We walked further and there were people selling things; trinkets and photo albums of the dead and dying, photos of the smoke and fire and little crystal replicas encased in plastic and I saw one man tentatively pick one of those trinkets up and the man who was selling them, who did not speak English, smiled at the other man and flicked his finger against the plastic case as if to say hey, this World Trade Center is fortified with polysomethingorother and look, it won't fall down! and I felt a bit sick at that.
A few more steps down, next to the people selling FDNY t-shirts and I Survived The Blackout t-shirts, there was a table of more, a sea more, of those plastic trinkets and behind that plastic garbage were three laptops with DVD players and they were all going loud and strong, music with the words of newscasters talking to the beat and the images, all those images, the planes crashing and burning and people running and sobbing. Why? Why would they play that right there? Would it make people by more plastic towers? Why didn't I take my arm and sweep it across the table like someone in a movie would do? I had this sudden image of that scene in Jesus Christ, Superstar, where Jesus goes into the temple and knocks all the wares off the tables and I just choked back my anger and moved on.
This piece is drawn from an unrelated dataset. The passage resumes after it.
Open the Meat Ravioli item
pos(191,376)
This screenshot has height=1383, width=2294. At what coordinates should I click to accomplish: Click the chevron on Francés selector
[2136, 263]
We walked some more, I think we were on the west side of the pit now, I'm not sure but on my left were the buildings, the lesser known buildings in this act, the minor characters who still played an impact, which I think is called fifth business in some industry or other. I could see the scars on the buildings and this one was draped in black. Have you ever seen a building draped in black? Like it was in mourning. On the next building there was a mural and I went snap, snap, snap again, just shooting and thinking and maybe keeping myself from looking the other way, where you could still see parts of the concrete of the original foundation and I needed to keep my mind from going in the direction it was headed, which would be the direction where you start thinking about that day and all the strewn pieces of whatever once laid in a heap down there.
And then we were done, I didn't want to see anymore. I had enough. I had enough of the smiling tourists asking people to take their pictures while they held their girlfriends hand and smiled in front of those girders and the workers and right under the plaques with the names of the dead. Enough of the people lining up to buy their photos of fire and their books of the dead with labels like Tragedy! Horror! and enough of the messages of hope and love and Jesus Saves.
And now I'm home and looking at the pictures and I still can't help but wonder why. I mean, even if I know why, even some people think they know why but they don't, I will never understand it and I don't think I want to.
But if feels good to cry. I don't do that enough. I think I'll have that glass of wine now.